• [Фрагмент документа]:
'''

Присмотримся внимательнее к этому грустному порядку дел, так долго продолжавшемуся (около 60-ти лет), и посмотрим на происходившие из него следствия. Прежде всего – кого именно должны были забирать посылаемые офицеры с командами? как могли они открывать раскольников?
Первым средством для этого служило перстосложение для крестного знамения. Во времена Петра 1-го и долго еще спустя после него, к раскольникам причислялись все несогласные с православною Церковь касательно перстосложения, – и странно – даже и те из них, которые во всем другом повиновались православной Церкви и принимали от нее все таинства. «Которые хотя святей церкви и повинуются, говорится во II п. распоряжений по обращению раскольников (изд. 15 марта 1722 г ) и все церковные таинства npиемлют, а крест на себе изображают двема персты, а не треперстным сложением: тех, кои с противным мудрованием и которые хотя и по невежеству и от упорства то творят, обоих писать в раскол, не взирая ни на что»292. Это же правило подтверждено было снова в 1724 году (21-го октября)293 в указе тобольскому митрополиту Антонию294 и удерживало всю свою силу до 5-го сентября 1763 года, в котором св. Синод с Сенатом на конференции, бывшей о раскольниках, определили: не признавать раскольниками и не отлучать от входа церковного и от таинств крестящихся двоеперстным сложением и npиемлющих от православных священников таинства, «в таком надеянии, что они будучи не отлучены от правоверных, совершенно православную нашу веру познают»...295.
Понятно само собой, скольких своих чад должна была лишаться Церковь при таком строгом взгляде на двоеперстное сложение, которым и до сих пор еще крестятся слишком многие, особенно из православных простолюдинов. Но «не взирая ни на что», как говорится в приведенном нами указе, их причисляли тогда к расколу, отлучали от церкви, и они мало по малу, обращаясь с раскольниками, к которым были причислены, и сами естественно отпадали от Церкви. – Впрочем это был не единственный признак к открытию раскольников. 29-го окт. 1722 года Св. Синод нашел, что единственным способом к узнанию раскольников представляется присяга и потому определил: «приводить к присяге всех, всякого звания обывателей... а которые к той присяге не пойдут... таковых записывать под двойной оклад»296,– средство уже более надежное.

'''

• [Предоставленные данные]:
'''

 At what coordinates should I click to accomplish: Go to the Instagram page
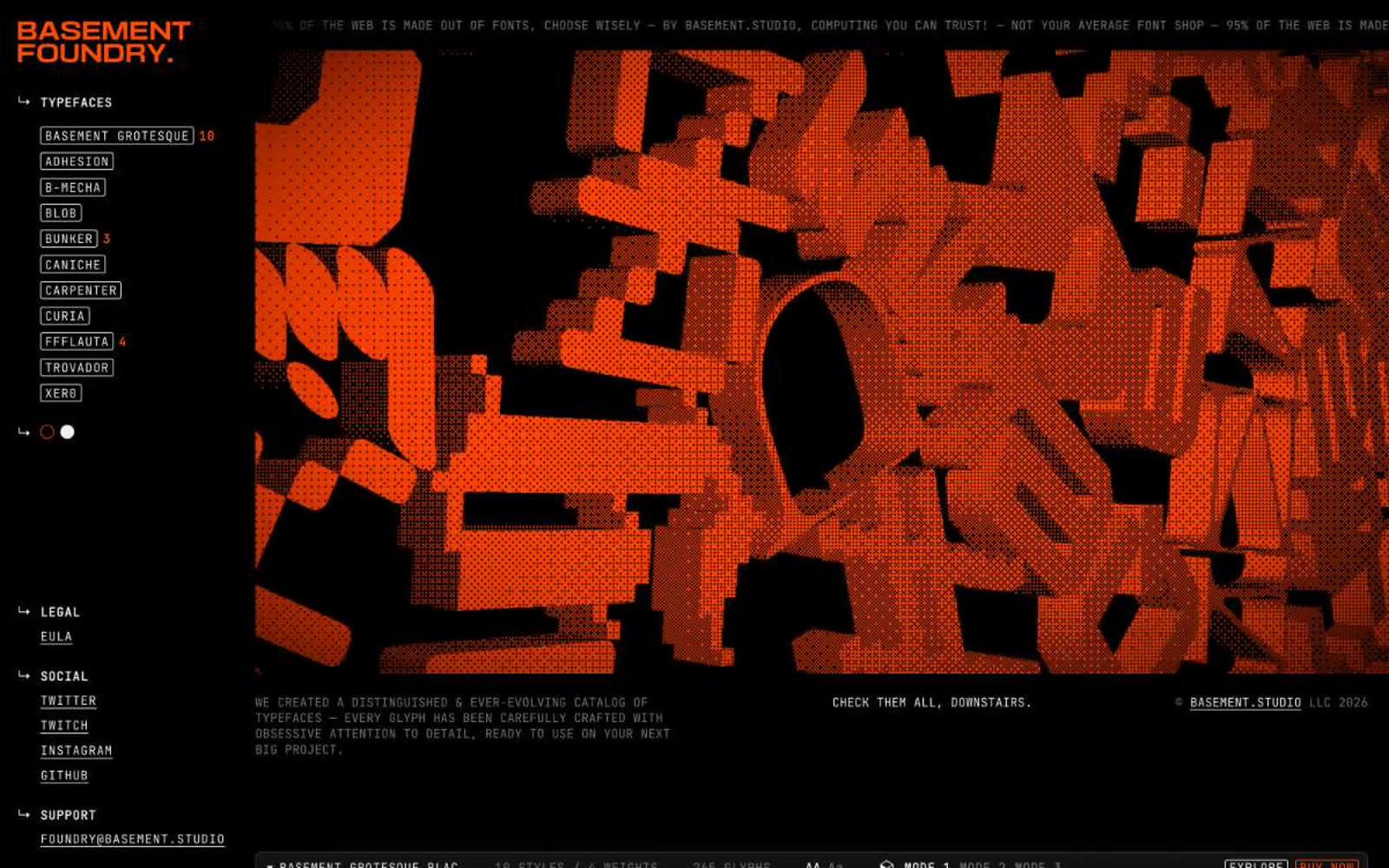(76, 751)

'''
'''

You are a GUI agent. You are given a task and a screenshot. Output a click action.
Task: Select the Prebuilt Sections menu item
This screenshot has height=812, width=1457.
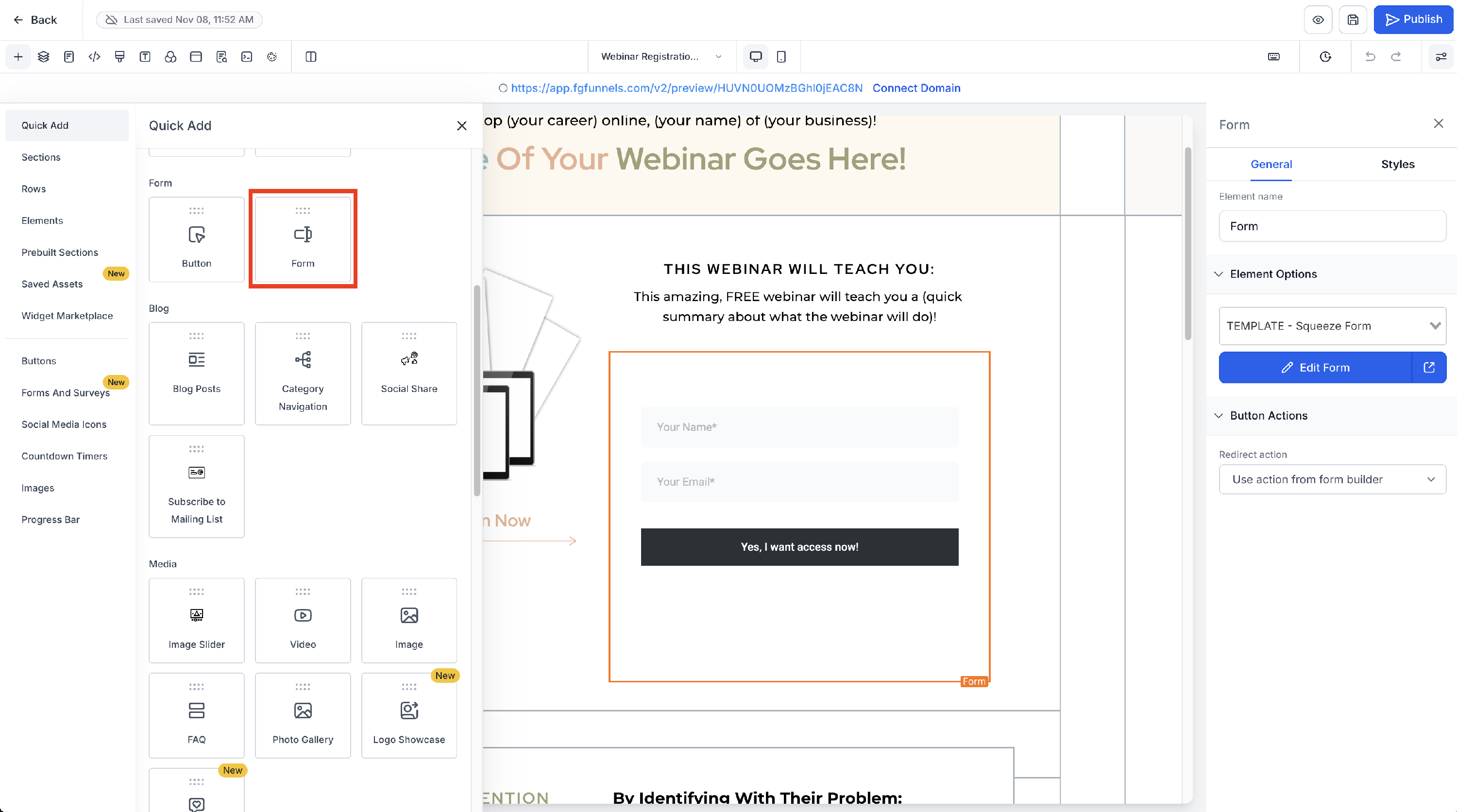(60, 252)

'''

• [Задания к упражнению]:
**a)** Ответьте на вопросы по фрагменту о раскольниках:
(i) Какой признак при Петре I и долго после него служил первым средством для причисления к раскольникам?
(ii) Какого числа 1763 года Синод с Сенатом определили не признавать раскольниками крестящихся двоеперстным сложением и принимающих таинства от православных священников?
(iii) Как 29 октября 1722 года Синод определил поступать с теми, кто не пойдет к присяге?
**b)** Продолжите фрагмент о раскольниках, начав сразу после его последнего предложения.

• [Ожидаемые ответы]:
**a)**
(i) Перстосложение для крестного знамения.
(ii) 5 сентября 1763 года.
(iii) Записывать их под двойной оклад.

**b)**
Легко представить, какое действие производили эти команды на раскольников. Самым естественным следствием их было то, что раскольники оставляли или только на время или на всегда места своего жительства. И вот начались побеги раскольнические, рассеявшие еще более плевелы раскола. Так, вследствие усиленных поисков преосвящ. Питирима и вице-губернатора Ржевского одни из керженских раскольников убежали в поморские и порубежные скиты, другие, как доносил в 1719 году сам Питирим, – «За Усту и на Мстиар» – смежные с нижегор. Губернией297, третьи устремились большими массами в Сибирь, так что преосвящ. Питирим и Ржевский советовали Государю не ссылать более раскольников в Сибирь, потому что здесь их много может сосредоточиться так, что можно опасаться вредных последствий от раздраженных скопищ раскольников298. Военные поиски доводили до того раскольников, что они иногда забывали народную ненависть и отвращение к татарам и поступали к ним в услужение, скрываясь, как доносил Сильверст, казанский архиепископ, «от изыскания»299. Таким образом эти гражданские меры против раскольников, уменьшая их количественно в одном мест, увеличивали в другом и передвигали раскол, с выигрышем очевидно для последнего, из одной местности в другую, в которой раскольники действовали с большей ревностью и влиянием, как страдальцы за веру. Но эти ссылки производили более печальное следствие: раскольники фанатические при появлении сыщиков предавались самосожжению, как это видно из донесения Исецкой канцелярии300.
Но, конечно, не все раскольники успевали скрываться; некоторых из них отыскивали и заковав в ручные и ножные кандалы отправляли к местному начальству. При этом, конечно, не обходилось без злоупотреблений со стороны сыщиков. Иногда сборщики за раскол наезжали с солдатами на селения, в которых не было уже более раскольников301, или забирали по оговорам вовсе не раскольников. Предусмотрительный государь сам предвидел это и потому он на представление Св. Синода о том, «дабы посылаемым от духовного правительства и от раскольных дел людям в выимке раскольнических учителей чинено было безпрепятственное послушание им и не требовалися б светскими послушные от командиров их указы» сделал такое решение: «дабы для какой страсти духовные приставники не затевали на кого напрасно; того для повинен духовный приставник, взяв такова, ни мало держав, привести к светскому начальнику для освидетельствования. И будет увидети (последний), что раскольник, отдать духовному приставнику»302. Не смотря на эти предосторожности, все-таки случалось и так, что забирали людей, не зараженных расколом, и подвергали их всем беспокойствам арестантов.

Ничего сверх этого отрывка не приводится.